DIGITAL LIBRARY
POST-COVID EXPERIENCES OF DISTANCE EDUCATION IN HEIS: THE CASE OF VILNIUS UNIVERSITY IN LITHUANIA
Vilnius University (LITHUANIA)
About this paper:
Appears in: INTED2023 Proceedings
Publication year: 2023
Pages: 3640-3648
ISBN: 978-84-09-49026-4
ISSN: 2340-1079
doi: 10.21125/inted.2023.0980
Conference name: 17th International Technology, Education and Development Conference
Dates: 6-8 March, 2023
Location: Valencia, Spain
Abstract:
Recent studies measuring the impact of distance education have demonstrated significant changes regarding HEIs students and teachers’ performance, knowledge and well-being when compared with the situation before the pandemic in Lithuania (LieDM (2022), Vilnius University (2022), Volungevičienė et al (2022), Čiegis et al (2022)) and internationally (Bergdahl and Bond (2022), The Hunt institute (2021), Unger and Meiran (2020)). Even though educational research indicates some positive aspects of e-learning, the negative effects prevail, including limited students feedback, social isolation, lack of self-motivation and time management skills, lack of communication skills, teachers’ focus on theory rather than practice, confinement to certain disciplines, lack of assessment and quality assurance, etc (Sederevičiūtė-Pačiauskienė et al (2022), Dagienė et al (2022), Butrimė and Zuzevičiūtė (2021), Lamanauskas and Makarskaitė-Petkevičienė (2021), Trinkūnienė and Juskaitė (2021)).

In pursuit of addressing various unfavourable aspects of distance education, in 2021, a consortium of HEIs from six countries (Belgium, Cyprus, Greece, Iceland, Lithuania and Slovenia) began a project “PLACEDU: The Digital Place for the Next Normal in Education”. The major objective of this project is to design an international meta-platform of the good practices undertaken in distance education and supplement it with state-of-the art e-learning tools as well as training for HEIs teachers.

As partners of this project, Vilnius University (VU) researchers carried out a sample desk and field research in March-August 2022, exploring students and teachers’ views of the pivotal higher education aspects that are lost when face-to-face learning is brought online. The problem statement of this research evolves around the need to determine how distance education in VU has evolved based on the post-COVID experiences.

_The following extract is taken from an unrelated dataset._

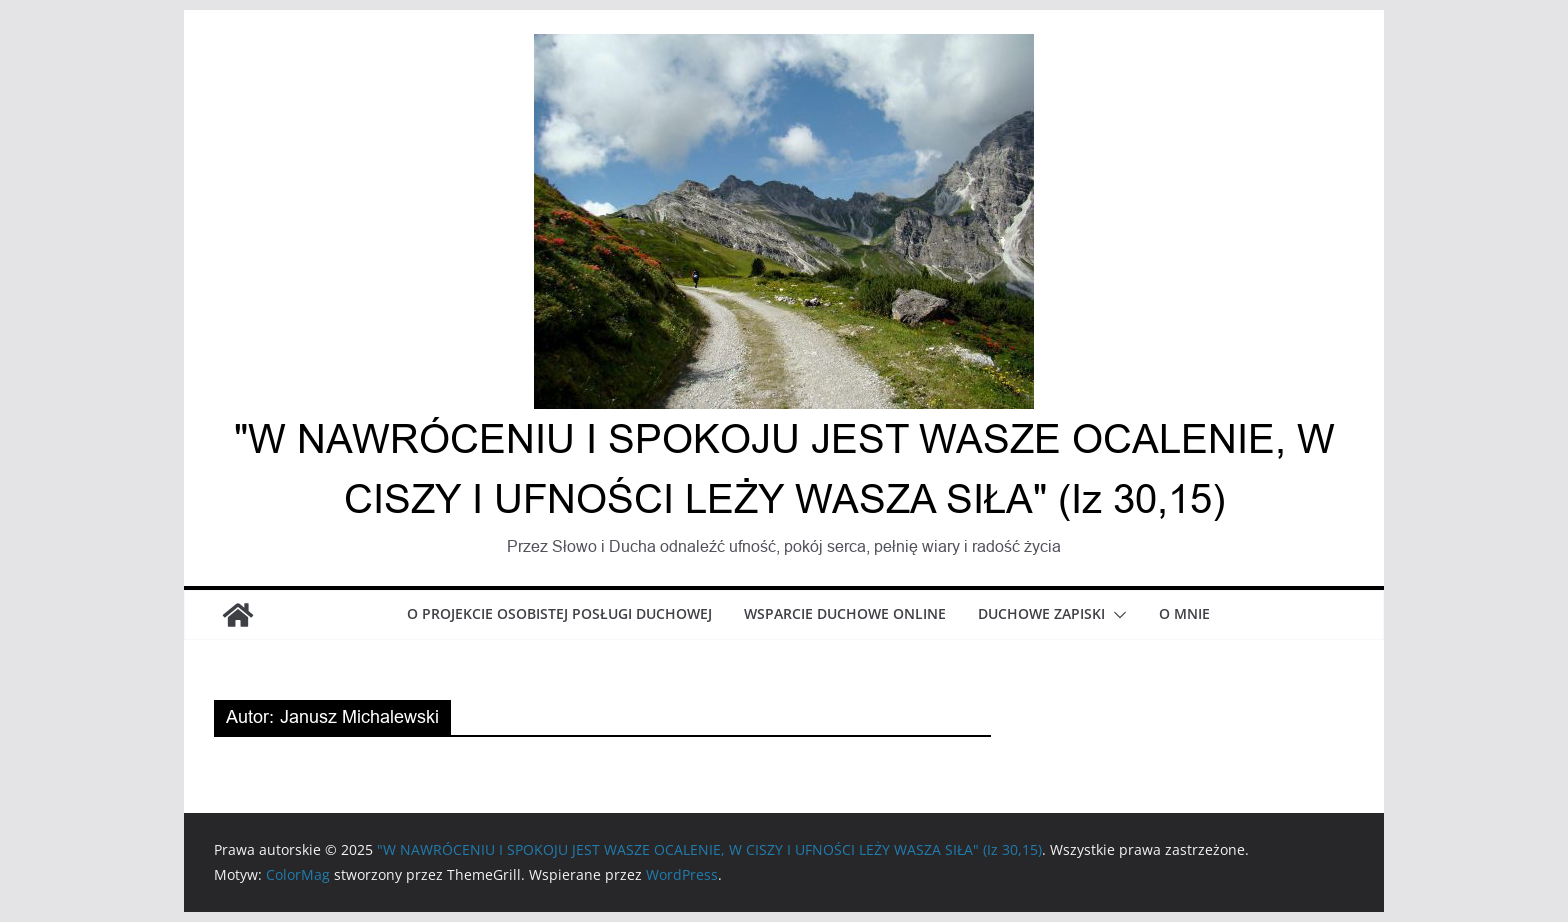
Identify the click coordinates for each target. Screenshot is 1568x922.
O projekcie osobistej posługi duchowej (559, 613)
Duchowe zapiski (1041, 613)
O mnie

As the conceptual framework behind this research the connectivist theory (Siemens (2005), Downes (2007)) – often referred to as the educational theory for the digital age – has been undertaken. It assumes that knowledge is not propositional and cannot be merely transmitted from a teacher to a student but that it is of a shared nature and is distributed as a network. This theoretical approach underlies such key aspects as the learning community, distributed knowledge and e-learning (Downes (2012)).

The ethnographic methodological design of the research embraced desk research (analysis of national educational policy documents, literature in distance education research, etc.), mobile ethnography of VU students and teachers, and a focus group interview with teachers and staff of VU, which served for both data collection and analysis of the data collected during the desk and field research. Major findings of this project have revealed that distance education is burdened with lower student activity and students' reluctance to turn their cameras on. With regard to teachers, their workload has significantly increased, particularly when dealing with blended learning as it embraces the challenges of both in-class and distance education.

The research concluded that teachers are in constant search for new methods as well as epistemological approaches that are most suitable for distance education and that the connected approach towards knowledge as networking may support teachers in this search.
Keywords:
Connectivism, Distance education, PLACEDU.